What the task requires: Any picture in the entries is to be skipped, while everything else is transcribed word for word.

Data extracts:
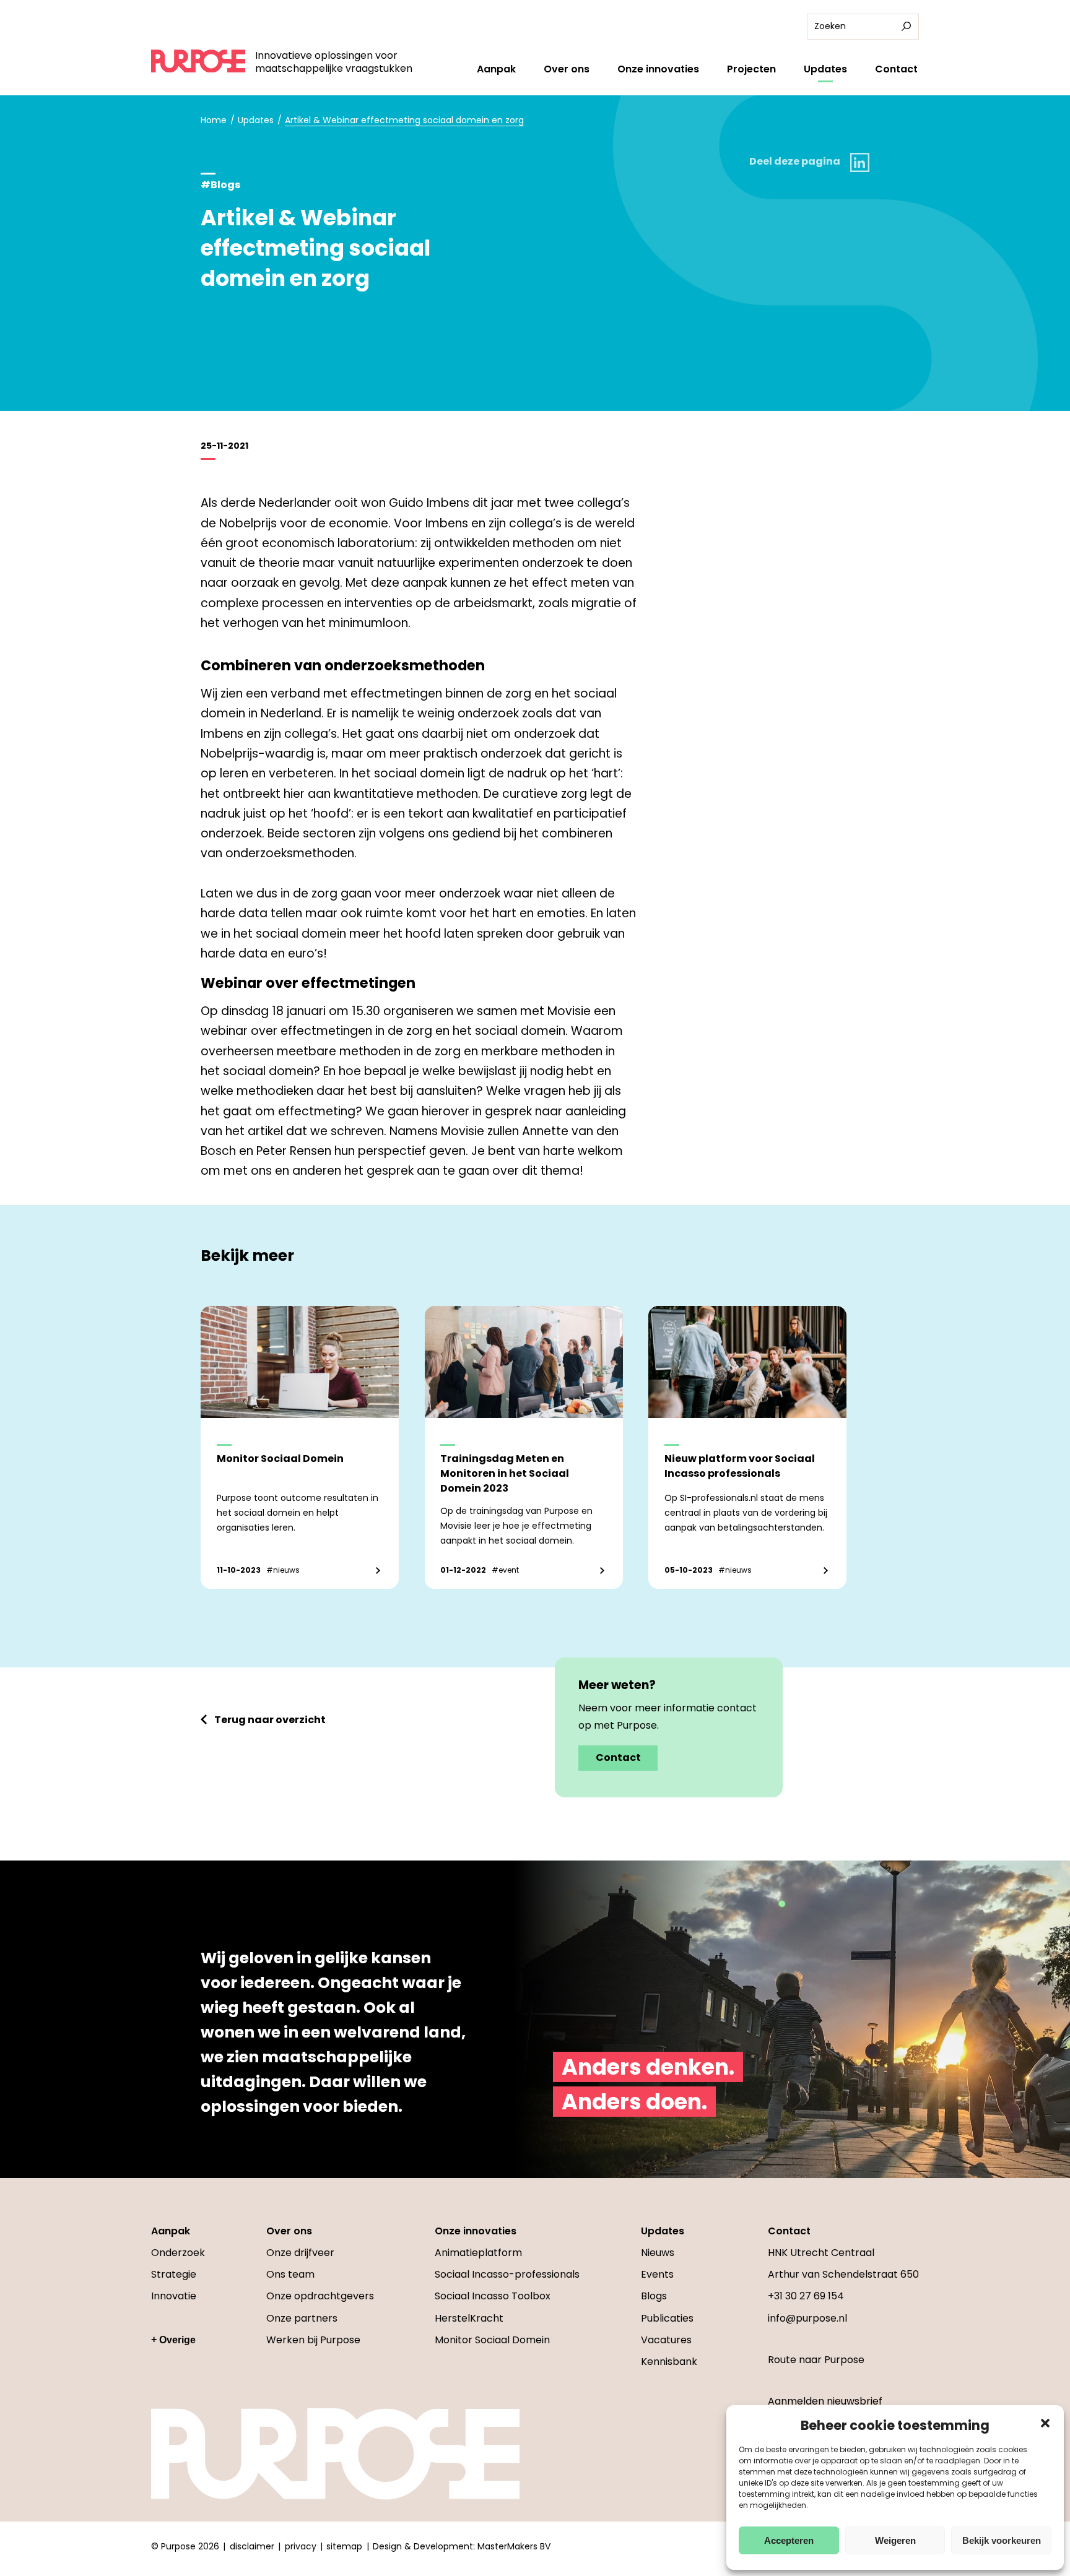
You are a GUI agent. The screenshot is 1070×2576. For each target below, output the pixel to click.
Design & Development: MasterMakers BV (461, 2546)
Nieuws (657, 2252)
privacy (300, 2546)
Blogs (654, 2296)
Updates (825, 69)
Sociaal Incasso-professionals (507, 2274)
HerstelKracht (469, 2318)
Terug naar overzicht (270, 1720)
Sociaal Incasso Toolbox (492, 2296)
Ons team (290, 2274)
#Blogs (220, 185)
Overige (177, 2340)
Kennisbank (669, 2361)
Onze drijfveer (300, 2252)
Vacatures (666, 2340)
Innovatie (173, 2296)
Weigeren (895, 2540)
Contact (896, 69)
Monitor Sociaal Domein (492, 2340)
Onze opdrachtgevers (320, 2296)
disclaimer (252, 2546)
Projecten (751, 69)
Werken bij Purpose (313, 2340)
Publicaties (667, 2318)
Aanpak (496, 69)
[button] (1045, 2423)
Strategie (173, 2274)
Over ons (566, 69)
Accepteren (789, 2540)
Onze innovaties (658, 69)
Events (657, 2274)
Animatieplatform (478, 2252)
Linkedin (859, 162)
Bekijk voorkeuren (1001, 2540)
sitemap (344, 2546)
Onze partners (301, 2318)
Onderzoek (178, 2252)
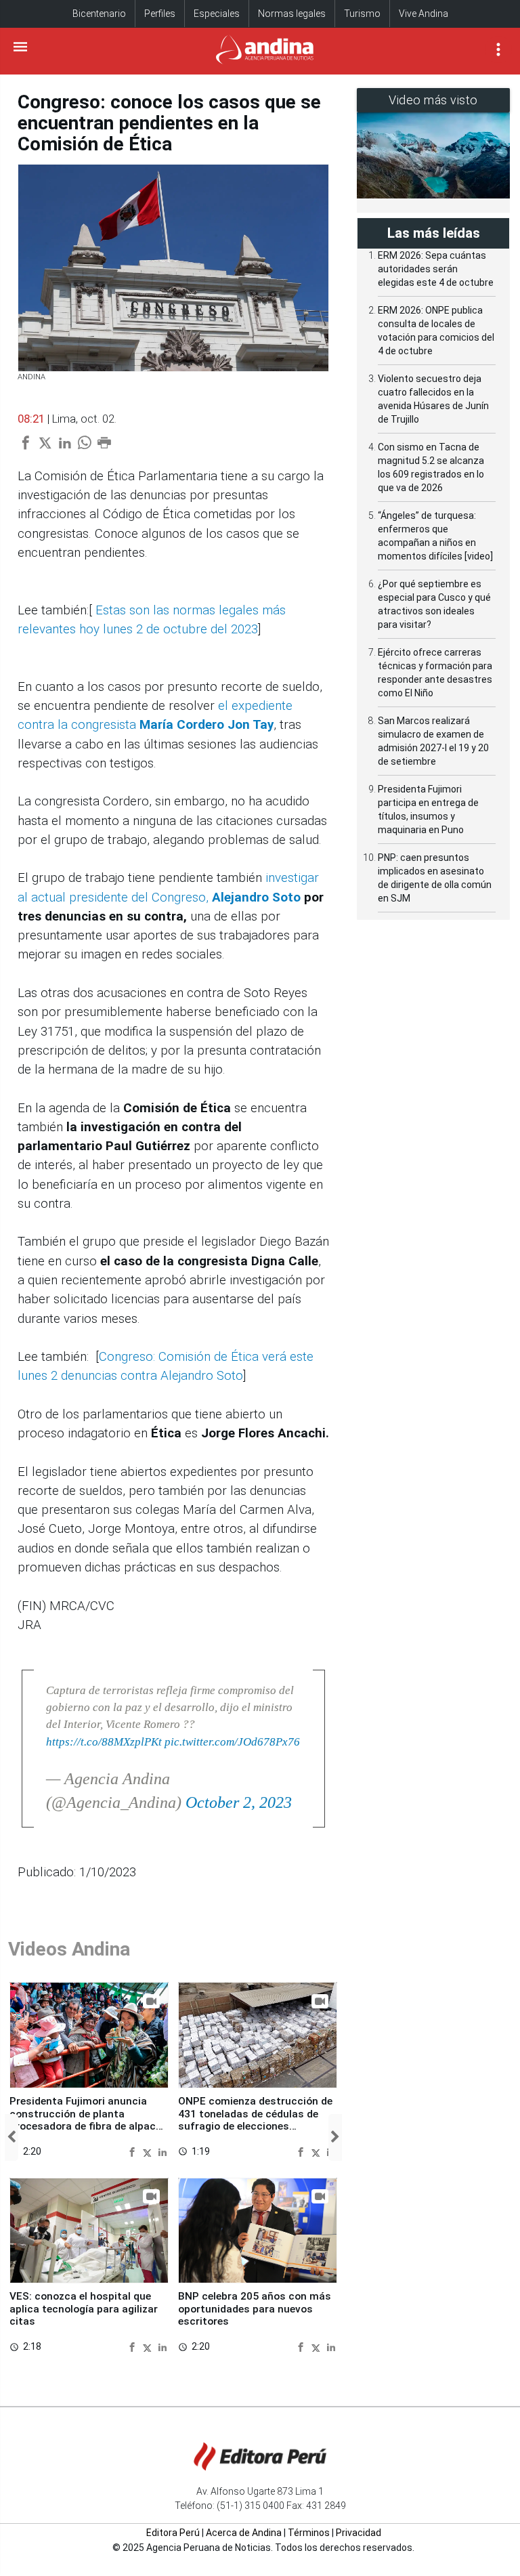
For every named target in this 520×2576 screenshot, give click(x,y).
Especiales (217, 13)
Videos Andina (69, 1949)
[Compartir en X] (149, 2151)
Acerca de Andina (244, 2532)
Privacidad (358, 2532)
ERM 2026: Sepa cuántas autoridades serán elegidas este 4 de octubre (436, 269)
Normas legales (292, 13)
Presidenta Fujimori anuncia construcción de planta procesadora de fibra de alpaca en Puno (85, 2120)
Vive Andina (423, 13)
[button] (11, 2137)
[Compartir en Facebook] (134, 2151)
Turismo (362, 13)
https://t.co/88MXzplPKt (104, 1741)
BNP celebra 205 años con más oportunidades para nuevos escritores (254, 2308)
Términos (309, 2532)
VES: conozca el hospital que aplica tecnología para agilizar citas (83, 2308)
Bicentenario (99, 13)
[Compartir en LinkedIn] (162, 2151)
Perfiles (159, 13)
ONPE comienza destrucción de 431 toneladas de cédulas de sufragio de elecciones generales (255, 2120)
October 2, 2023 (239, 1802)
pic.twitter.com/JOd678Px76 (232, 1741)
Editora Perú (173, 2532)
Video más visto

Response box:
You are a GUI agent. The screenshot is 1070×2576. For each target below, output the pixel to click.
Design & Development: MasterMakers BV (461, 2546)
Nieuws (657, 2252)
privacy (300, 2546)
Blogs (654, 2296)
Updates (825, 69)
Sociaal Incasso-professionals (507, 2274)
HerstelKracht (469, 2318)
Terug naar overzicht (270, 1720)
Sociaal Incasso Toolbox (492, 2296)
Ons team (290, 2274)
#Blogs (220, 185)
Overige (177, 2340)
Kennisbank (669, 2361)
Onze drijfveer (300, 2252)
Vacatures (666, 2340)
Innovatie (173, 2296)
Weigeren (895, 2540)
Contact (896, 69)
Monitor Sociaal Domein (492, 2340)
Onze opdrachtgevers (320, 2296)
disclaimer (252, 2546)
Projecten (751, 69)
Werken bij Purpose (313, 2340)
Publicaties (667, 2318)
Aanpak (496, 69)
[button] (1045, 2423)
Strategie (173, 2274)
Over ons (566, 69)
Accepteren (789, 2540)
Onze innovaties (658, 69)
Events (657, 2274)
Animatieplatform (478, 2252)
Linkedin (859, 162)
Bekijk voorkeuren (1001, 2540)
sitemap (344, 2546)
Onze partners (301, 2318)
Onderzoek (178, 2252)
For every named target in this 520×2576 screenshot, give click(x,y).
Especiales (217, 13)
Videos Andina (69, 1949)
[Compartir en X] (149, 2151)
Acerca de Andina (244, 2532)
Privacidad (358, 2532)
ERM 2026: Sepa cuántas autoridades serán elegidas este 4 de octubre (436, 269)
Normas legales (292, 13)
Presidenta Fujimori anuncia construcción de planta procesadora de fibra de alpaca en Puno (85, 2120)
Vive Andina (423, 13)
[button] (11, 2137)
[Compartir en Facebook] (134, 2151)
Turismo (362, 13)
https://t.co/88MXzplPKt (104, 1741)
BNP celebra 205 años con más oportunidades para nuevos escritores (254, 2308)
Términos (309, 2532)
VES: conozca el hospital que aplica tecnología para agilizar citas (83, 2308)
Bicentenario (99, 13)
[Compartir en LinkedIn] (162, 2151)
Perfiles (159, 13)
ONPE comienza destrucción de 431 toneladas de cédulas de sufragio de elecciones generales (255, 2120)
October 2, 2023 (239, 1802)
pic.twitter.com/JOd678Px76 (232, 1741)
Editora Perú (173, 2532)
Video más visto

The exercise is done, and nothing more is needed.